I see on Guice's download page a module called guice-no-aop, whose intention is clearly marketing towards Android developers. Several online searches pulled back libraries like RoboGuice that look like they do similar AOP-based IoC, and several articles even give great code examples.
But my question is: Why won't Guice run on an Android app without these special libraries? I was expecting to find something on Guice's site/wiki, but to my surprise, couldn't find a single reason.
Anybody know?
Edit
Ancillary to this question is a broader one:
This page lists a few standard packages that are not supported. Anything that relies on those packages would likely not work...
Not supported These packages, normally a part of the Java 2 Platform Standard Edition, are not supported by Android.
- java.applet
- java.awt
- java.beans
- java.lang.management
- java.rmi
- javax.accessibility
- javax.activity
- javax.imageio
- javax.management
- javax.naming
- javax.print
- javax.rmi
- javax.security.auth.kerberos
- javax.security.auth.spi
- javax.security.sasl
- javax.swing
- javax.transaction javax.xml (except javax.xml.parsers)
- org.ietf.*
- org.omg.*
- org.w3c.dom.* (sub-packages)
Also as has already been pointed out AOP that relies on byte code weaving at runtime will not work (not all do, eg. Spring AOP).
AOP is going to do byte code weaving at runtime. The Dalvik machine on Androids don't run straight JVM byte code. They run a translated version of it. I used and liked the Android version of Guice called roboguice. http://code.google.com/p/roboguice/ It doesn't do any AOP and your activities inherit from a RoboGuice activity called RoboActivity which does the actual injection based on the life cycle of the activity at the time.

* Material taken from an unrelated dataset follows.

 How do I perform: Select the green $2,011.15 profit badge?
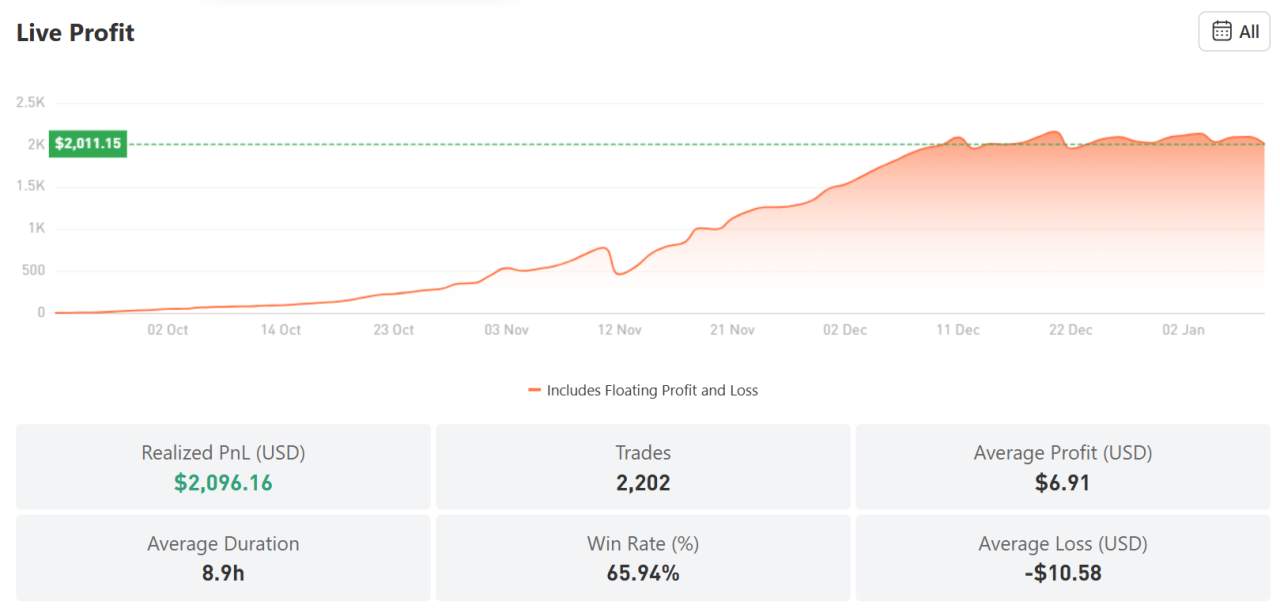coord(87,143)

P.S. Most mocking frameworks do byte code generation as well and won't work or won't work fully.
Have a look at the comparison table here. It's for Guice 2.0 and 1.0, but it should still apply to Guice 3 as well.
The main functional difference between Guice with AOP and without is method interceptors. Based on the annotation you use on a method, an what you've bound in guice to handle the annotation, guice will generate code at runtime to do what you've intended. It's the runtime code generation that Guice can't do on Android, as there's no API (yet) for generating dalvik bytecode on the fly.